1. A shelf for electron beam irradiation, characterized in that: It includes a tray (1) and a carrier (2) mounted on the tray (1) for supporting the product to be irradiated, both the tray (1) and the carrier (2) being formed with a channel (3) through which the electron beam passes vertically.

2. The storage rack for electron beam irradiation according to claim 1, characterized in that: The channel (3) is formed on the bottom plate (11) of the tray (1); the tray (1) also includes a cover plate (12) that is detachably placed on the bottom plate (11) for closing the channel (3) and carrying the product to be irradiated.

3. The storage rack for electron beam irradiation according to claim 2, characterized in that: The lower surface of the base plate (11) is provided with an anti-slip layer.

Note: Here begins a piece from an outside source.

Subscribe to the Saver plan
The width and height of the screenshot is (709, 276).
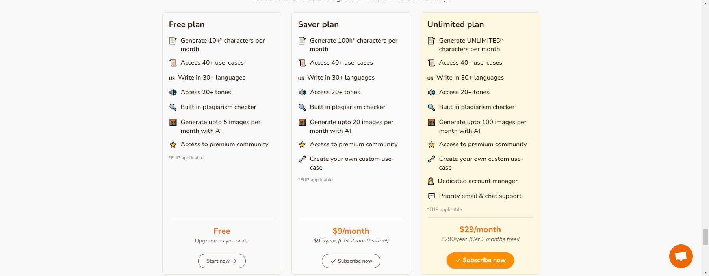[351, 261]
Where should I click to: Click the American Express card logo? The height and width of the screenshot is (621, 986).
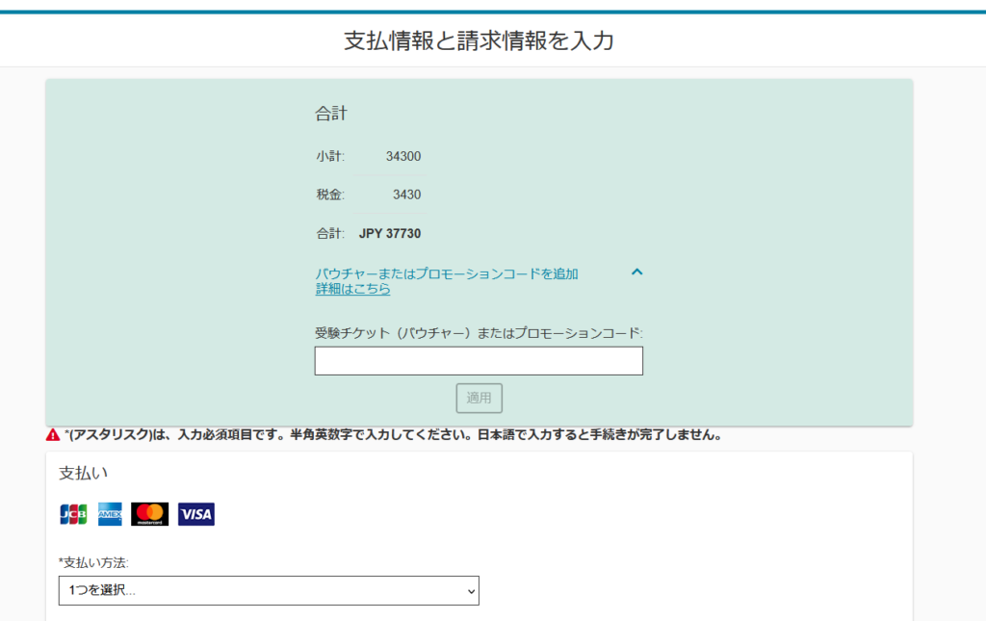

4. The storage rack for electron beam irradiation according to claim 1, characterized in that: The shelf (2) includes a main body (21) and extension shelves (22) movably mounted on each side thereon for expanding the carrying area; the combination of the main body (21) and the extension shelves (22) is in the form of a grid.

5. The storage rack for electron beam irradiation according to claim 4, characterized in that: The main body (21) and the extension frame (22) are slidably connected in the lateral direction, and a locking mechanism (23) is provided between them.

6. The storage rack for electron beam irradiation according to claim 5, characterized in that: The extension frame (22) has an upwardly folded edge (221) on the side opposite to the main body (21).

7. The storage rack for electron beam irradiation according to claim 6, characterized in that: The side guard (221) is provided with an extrusion member (222) on the side facing the body (21).

8. The storage rack for electron beam irradiation according to claim 6, characterized in that: A raised edge (223) is detachably installed on the guard edge (221), the top edge of the raised edge (223) being higher than the top edge of the guard edge (221).

9. The storage rack for electron beam irradiation according to claim 4, characterized in that: The upper surface of the main body (21) and / or the extension frame (22) is provided with an anti-slip layer.

10. The shelf for electron beam irradiation according to any one of claims 1-9, characterized in that: The tray (1) is detachably connected to the shelf (2).